Pessoas com transtornos de ansiedade, quando persistentes e incapacitantes, podem assegurar o acesso ao Benefício de Prestação Continuada (BPC) em 2026, com valor mensal acima de R$ 1.600, acompanhando o salário mínimo projetado para o próximo ano.
O pagamento é previsto na Lei Orgânica da Assistência Social (LOAS) e não exige contribuição prévia ao INSS, o que amplia o alcance do benefício a pessoas em situação de vulnerabilidade.
Quando a ansiedade passa a ser considerada para o BPC
O BPC é destinado a idosos a partir de 65 anos e a pessoas com deficiência de longo prazo, incluindo impedimentos de natureza mental.
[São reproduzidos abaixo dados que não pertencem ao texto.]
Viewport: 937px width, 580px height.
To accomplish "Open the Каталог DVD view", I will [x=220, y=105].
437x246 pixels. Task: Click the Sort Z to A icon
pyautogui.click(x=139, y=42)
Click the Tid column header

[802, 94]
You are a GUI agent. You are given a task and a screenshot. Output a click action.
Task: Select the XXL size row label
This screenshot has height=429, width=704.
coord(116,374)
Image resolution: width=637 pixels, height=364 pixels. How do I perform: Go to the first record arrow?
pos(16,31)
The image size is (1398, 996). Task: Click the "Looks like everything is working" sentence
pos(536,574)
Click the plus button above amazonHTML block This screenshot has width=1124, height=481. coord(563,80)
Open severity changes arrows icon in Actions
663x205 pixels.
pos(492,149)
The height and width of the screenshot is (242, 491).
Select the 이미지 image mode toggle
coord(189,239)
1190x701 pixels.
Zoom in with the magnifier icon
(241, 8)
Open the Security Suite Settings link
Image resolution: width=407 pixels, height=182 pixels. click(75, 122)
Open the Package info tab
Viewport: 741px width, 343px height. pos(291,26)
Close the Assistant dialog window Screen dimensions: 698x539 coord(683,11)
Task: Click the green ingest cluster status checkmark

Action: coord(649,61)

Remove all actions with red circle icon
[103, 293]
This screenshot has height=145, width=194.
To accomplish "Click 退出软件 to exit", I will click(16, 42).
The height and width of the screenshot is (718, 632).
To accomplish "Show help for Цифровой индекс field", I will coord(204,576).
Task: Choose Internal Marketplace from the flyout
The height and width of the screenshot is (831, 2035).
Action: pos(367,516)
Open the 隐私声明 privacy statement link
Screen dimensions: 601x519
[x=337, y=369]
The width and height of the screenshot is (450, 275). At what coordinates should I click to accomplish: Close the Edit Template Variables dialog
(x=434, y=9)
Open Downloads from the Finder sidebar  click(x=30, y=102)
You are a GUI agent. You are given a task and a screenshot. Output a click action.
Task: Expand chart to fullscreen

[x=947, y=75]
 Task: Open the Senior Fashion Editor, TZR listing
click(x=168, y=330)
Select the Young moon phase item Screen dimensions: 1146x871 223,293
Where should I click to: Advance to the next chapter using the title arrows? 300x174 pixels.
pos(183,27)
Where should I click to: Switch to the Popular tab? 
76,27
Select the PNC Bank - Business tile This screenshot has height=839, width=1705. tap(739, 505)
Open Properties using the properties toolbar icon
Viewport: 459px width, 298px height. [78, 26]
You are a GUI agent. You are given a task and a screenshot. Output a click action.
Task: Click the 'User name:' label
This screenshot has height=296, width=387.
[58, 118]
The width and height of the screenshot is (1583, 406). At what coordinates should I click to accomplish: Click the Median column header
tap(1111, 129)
Nesse contexto, quadros de ansiedade podem ser reconhecidos quando apresentam duração prolongada — em geral superior a dois anos — e comprometem a participação plena na vida social. Não é o nome do diagnóstico que define o direito, mas o impacto concreto do transtorno no cotidiano.
Para a análise, o INSS avalia se as limitações dificultam atividades básicas como estudar, manter rotinas, utilizar transporte público, enfrentar ambientes com aglomeração ou cumprir compromissos regulares. A perícia administrativa considera histórico clínico, frequência das crises e necessidade contínua de acompanhamento em serviços de saúde mental.
Outro ponto central é o critério socioeconômico. A renda familiar por pessoa deve se manter, em regra, até um quarto do salário mínimo. Atualizações recentes permitem certa flexibilidade, considerando a renda do último mês ou a média dos últimos 12 meses, além de despesas comprovadas com saúde, alimentação e moradia.
A comprovação depende de documentação médica consistente e registros sociais que evidenciem a vulnerabilidade. Caso o pedido seja negado administrativamente, a legislação permite a busca do benefício pela via judicial.
Com a correção do salário mínimo prevista para 2026, o BPC tende a superar R$ 1.600 mensais, tornando-se uma renda essencial para quem convive com ansiedade severa e enfrenta barreiras reais para a vida independente.